This Blog hosts the asynchronous elements of the conference – the 3 minute thesis and Posters/Creative works categories. Posts were released on February 25th and will be available for comments/questions until March 4th. Please be sure to support our asynchronous presenters during this time by engaging with their posts.

This Blog is also where information about the conference schedule and keynote speaker can be found.

We will meet synchronously on March 4th.

Teacher perspectives on reading instruction in British Columbia’s primary classrooms

Introduction 

After a decade of working in public education and seeing the effort classroom teachers, intervention teachers and support staff put in to supporting struggling learners, I found the degree of failure in developing reading proficiency among young students alarming.
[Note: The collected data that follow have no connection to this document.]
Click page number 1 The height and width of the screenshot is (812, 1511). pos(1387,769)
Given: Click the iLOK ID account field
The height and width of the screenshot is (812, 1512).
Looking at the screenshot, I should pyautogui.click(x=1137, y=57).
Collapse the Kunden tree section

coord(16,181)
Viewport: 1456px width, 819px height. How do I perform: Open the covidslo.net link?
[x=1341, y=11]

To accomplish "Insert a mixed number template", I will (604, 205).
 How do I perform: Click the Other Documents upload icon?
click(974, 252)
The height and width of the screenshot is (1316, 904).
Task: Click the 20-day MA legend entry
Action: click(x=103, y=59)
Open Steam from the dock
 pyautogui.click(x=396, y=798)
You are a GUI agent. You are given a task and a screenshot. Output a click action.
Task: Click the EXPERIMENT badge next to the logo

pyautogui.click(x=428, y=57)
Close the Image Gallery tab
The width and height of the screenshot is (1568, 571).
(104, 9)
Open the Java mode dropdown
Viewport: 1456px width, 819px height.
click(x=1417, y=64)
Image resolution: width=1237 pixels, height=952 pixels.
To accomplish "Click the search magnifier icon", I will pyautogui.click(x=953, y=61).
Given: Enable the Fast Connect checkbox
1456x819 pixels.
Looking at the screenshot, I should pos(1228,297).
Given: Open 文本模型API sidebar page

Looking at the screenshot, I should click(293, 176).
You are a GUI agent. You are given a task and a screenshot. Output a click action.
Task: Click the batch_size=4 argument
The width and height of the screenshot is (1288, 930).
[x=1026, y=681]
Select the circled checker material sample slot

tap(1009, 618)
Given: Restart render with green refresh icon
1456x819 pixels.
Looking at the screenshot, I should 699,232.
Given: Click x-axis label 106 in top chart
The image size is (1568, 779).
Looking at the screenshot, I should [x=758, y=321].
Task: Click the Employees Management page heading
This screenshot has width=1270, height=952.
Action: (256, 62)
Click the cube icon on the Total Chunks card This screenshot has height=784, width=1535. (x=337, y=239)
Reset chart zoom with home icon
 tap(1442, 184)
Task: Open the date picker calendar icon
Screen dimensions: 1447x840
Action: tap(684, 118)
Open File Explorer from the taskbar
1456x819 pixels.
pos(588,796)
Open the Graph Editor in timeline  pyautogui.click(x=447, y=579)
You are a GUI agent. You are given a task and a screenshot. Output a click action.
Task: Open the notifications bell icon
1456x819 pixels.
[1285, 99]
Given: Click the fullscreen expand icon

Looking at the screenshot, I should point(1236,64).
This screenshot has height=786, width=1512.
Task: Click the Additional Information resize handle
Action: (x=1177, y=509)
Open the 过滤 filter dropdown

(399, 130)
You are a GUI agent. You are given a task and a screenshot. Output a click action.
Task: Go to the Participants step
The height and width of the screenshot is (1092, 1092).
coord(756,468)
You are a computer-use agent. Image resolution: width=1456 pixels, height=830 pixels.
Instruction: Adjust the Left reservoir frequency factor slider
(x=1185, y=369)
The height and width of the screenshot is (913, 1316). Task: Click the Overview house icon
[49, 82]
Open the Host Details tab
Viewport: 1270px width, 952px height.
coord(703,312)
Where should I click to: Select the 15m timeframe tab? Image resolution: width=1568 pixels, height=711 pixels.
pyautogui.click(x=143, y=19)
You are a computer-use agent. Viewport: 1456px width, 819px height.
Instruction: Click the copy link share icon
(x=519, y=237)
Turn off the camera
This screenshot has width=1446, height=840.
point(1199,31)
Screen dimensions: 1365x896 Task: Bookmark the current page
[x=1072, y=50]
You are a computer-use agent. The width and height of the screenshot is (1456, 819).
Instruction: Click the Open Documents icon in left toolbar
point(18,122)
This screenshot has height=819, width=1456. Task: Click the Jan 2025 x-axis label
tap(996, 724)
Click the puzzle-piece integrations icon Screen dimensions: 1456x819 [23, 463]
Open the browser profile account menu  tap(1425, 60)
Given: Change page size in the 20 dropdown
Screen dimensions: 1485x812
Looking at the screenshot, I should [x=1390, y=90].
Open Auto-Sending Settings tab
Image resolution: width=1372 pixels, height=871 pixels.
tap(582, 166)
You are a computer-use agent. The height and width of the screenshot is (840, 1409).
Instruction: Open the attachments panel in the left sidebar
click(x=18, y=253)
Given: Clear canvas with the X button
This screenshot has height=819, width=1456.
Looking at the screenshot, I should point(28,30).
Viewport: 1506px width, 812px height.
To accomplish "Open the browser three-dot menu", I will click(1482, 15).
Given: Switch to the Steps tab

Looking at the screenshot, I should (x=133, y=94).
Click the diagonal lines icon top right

I began a personal professional development journey in 2017 that evolved into my enrollment in the VIU M.Ed Leadership program and the topic of teacher perspectives on reading instruction in British Columbia.

Background 
British Columbia’s 2016 curriculum reflects a Balanced Literacy instructional approach to Language Arts in general, and reading in particular. Research indicates that holistic, discovery-based orientations (whole-language and Balanced Literacy) towards teaching reading do not reflect the neurological processes of learning to read. Neuroscience has contributed a brain-based process of proficient reading: that the brain needs to connect three things when learning to read: the individual speech sounds in words, letters and letter combinations that represent individual speech sounds, and the meaning of a word that is in a learner’s oral vocabulary. Instruction that explicitly teaches sound-symbol connections is supportive of proficient reading.

Purpose 

The primary goal of my study is to understand what approaches to reading instruction are currently being used in B.C.’s classrooms. In locations that have shifted away from Balanced Literacy and/or Whole Language approaches, the study aims to understand where the impetus for change originated.
Through the study, I hope to learn how instructional change occurs when pedagogical issues have a polarizing and combative history. Ideally, this will inform my understanding of how teachers and administrators can best lead learning in the B.C. context.

Methods 

The study will use a survey with multiple choice questions. The survey will be distributed to teachers in British Columbia via social media; those who fit the target demographic of grade K-3 teachers as well as Special Education teachers, Intervention / Specialist teachers, and pre-service teacher candidates will be invited to participate.